| Enunciado del ejercicio |
Reproduce sin cambios las líneas de los registros que van desde la que contiene "coordinates (668, 1164)." hasta la que contiene "Describe the element at coordinates (20, 216)", ambas incluidas.

| Registros dados |
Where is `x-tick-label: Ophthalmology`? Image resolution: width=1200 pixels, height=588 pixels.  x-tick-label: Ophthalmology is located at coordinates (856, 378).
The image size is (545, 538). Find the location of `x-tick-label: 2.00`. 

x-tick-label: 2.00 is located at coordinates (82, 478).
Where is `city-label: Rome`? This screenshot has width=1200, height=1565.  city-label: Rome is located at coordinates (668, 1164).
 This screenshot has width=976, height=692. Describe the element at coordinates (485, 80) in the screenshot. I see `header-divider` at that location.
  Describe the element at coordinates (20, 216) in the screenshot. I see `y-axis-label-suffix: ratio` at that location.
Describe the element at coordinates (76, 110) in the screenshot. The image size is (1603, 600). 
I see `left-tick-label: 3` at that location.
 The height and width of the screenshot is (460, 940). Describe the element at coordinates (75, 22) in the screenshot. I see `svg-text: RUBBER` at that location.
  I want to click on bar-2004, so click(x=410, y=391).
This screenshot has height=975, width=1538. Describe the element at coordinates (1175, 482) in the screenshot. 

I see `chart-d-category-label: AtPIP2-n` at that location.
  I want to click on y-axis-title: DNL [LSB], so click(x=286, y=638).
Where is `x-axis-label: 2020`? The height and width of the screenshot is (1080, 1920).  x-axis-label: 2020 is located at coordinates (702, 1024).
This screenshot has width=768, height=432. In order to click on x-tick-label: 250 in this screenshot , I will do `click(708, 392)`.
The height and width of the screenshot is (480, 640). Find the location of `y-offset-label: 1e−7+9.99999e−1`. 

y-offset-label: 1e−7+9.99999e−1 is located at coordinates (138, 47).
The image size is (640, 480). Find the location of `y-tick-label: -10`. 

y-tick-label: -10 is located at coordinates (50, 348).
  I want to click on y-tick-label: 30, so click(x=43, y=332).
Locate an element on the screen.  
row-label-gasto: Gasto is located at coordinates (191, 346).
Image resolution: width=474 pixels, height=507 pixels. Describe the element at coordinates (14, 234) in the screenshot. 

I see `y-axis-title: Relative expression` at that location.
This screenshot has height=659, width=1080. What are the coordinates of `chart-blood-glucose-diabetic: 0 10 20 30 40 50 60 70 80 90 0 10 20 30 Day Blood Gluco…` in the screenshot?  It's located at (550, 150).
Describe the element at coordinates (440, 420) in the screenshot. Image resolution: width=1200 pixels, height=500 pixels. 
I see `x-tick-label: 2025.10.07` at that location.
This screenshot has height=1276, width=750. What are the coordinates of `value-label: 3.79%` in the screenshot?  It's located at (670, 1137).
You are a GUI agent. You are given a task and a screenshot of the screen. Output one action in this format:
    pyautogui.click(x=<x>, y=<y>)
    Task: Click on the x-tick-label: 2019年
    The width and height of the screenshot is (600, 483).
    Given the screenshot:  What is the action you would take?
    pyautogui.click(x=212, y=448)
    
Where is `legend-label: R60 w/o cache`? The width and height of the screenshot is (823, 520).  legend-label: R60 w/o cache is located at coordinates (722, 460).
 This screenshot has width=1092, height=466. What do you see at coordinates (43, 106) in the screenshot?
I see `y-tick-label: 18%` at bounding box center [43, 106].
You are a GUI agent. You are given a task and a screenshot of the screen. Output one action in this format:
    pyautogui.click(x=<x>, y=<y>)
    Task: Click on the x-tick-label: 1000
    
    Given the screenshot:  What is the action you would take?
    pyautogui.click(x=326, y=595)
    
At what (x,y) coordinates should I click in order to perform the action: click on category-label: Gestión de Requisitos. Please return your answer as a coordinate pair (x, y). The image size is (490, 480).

| Solución de la tarea |
Where is `city-label: Rome`? This screenshot has width=1200, height=1565.  city-label: Rome is located at coordinates (668, 1164).
 This screenshot has width=976, height=692. Describe the element at coordinates (485, 80) in the screenshot. I see `header-divider` at that location.
  Describe the element at coordinates (20, 216) in the screenshot. I see `y-axis-label-suffix: ratio` at that location.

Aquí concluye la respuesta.